## [Task to carry out]
Your answer must contain each line of the listing in which "Köln" appears, copied in full.

## [Supplied material]
================

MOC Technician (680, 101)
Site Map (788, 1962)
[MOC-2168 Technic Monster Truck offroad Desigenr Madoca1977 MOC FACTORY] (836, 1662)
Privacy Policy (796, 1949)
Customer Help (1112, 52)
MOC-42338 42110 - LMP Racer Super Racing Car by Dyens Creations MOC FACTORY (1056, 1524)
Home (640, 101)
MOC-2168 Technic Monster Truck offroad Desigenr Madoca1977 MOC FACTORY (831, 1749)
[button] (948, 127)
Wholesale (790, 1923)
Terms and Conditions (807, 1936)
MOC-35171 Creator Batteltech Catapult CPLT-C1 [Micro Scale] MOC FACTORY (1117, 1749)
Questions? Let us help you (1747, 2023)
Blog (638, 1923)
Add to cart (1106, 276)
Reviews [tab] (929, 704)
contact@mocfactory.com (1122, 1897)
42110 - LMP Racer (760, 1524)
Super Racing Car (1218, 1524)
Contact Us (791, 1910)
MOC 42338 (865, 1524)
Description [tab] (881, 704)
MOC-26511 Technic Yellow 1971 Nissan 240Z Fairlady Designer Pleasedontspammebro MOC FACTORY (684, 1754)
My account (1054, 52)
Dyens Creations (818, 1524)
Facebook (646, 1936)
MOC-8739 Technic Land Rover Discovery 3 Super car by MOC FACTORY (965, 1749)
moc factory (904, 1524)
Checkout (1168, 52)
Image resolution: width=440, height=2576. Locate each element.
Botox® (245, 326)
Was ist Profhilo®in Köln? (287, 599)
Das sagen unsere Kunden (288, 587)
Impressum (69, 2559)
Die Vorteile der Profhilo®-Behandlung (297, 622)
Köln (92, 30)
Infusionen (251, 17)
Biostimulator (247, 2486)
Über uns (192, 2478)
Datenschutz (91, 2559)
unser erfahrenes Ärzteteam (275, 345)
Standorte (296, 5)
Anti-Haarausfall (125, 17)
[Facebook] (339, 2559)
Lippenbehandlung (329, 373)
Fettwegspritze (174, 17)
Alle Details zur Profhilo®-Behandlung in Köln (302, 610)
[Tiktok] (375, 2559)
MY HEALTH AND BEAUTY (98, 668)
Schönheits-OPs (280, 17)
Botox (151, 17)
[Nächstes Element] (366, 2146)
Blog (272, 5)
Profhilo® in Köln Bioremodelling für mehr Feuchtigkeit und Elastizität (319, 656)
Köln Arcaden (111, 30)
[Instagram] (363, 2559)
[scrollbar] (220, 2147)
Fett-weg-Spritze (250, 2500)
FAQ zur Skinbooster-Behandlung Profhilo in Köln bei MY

================

## [Answer]
Was ist Profhilo®in Köln? (287, 599)
Köln (92, 30)
Alle Details zur Profhilo®-Behandlung in Köln (302, 610)
Profhilo® in Köln Bioremodelling für mehr Feuchtigkeit und Elastizität (319, 656)
Köln Arcaden (111, 30)
FAQ zur Skinbooster-Behandlung Profhilo in Köln bei MY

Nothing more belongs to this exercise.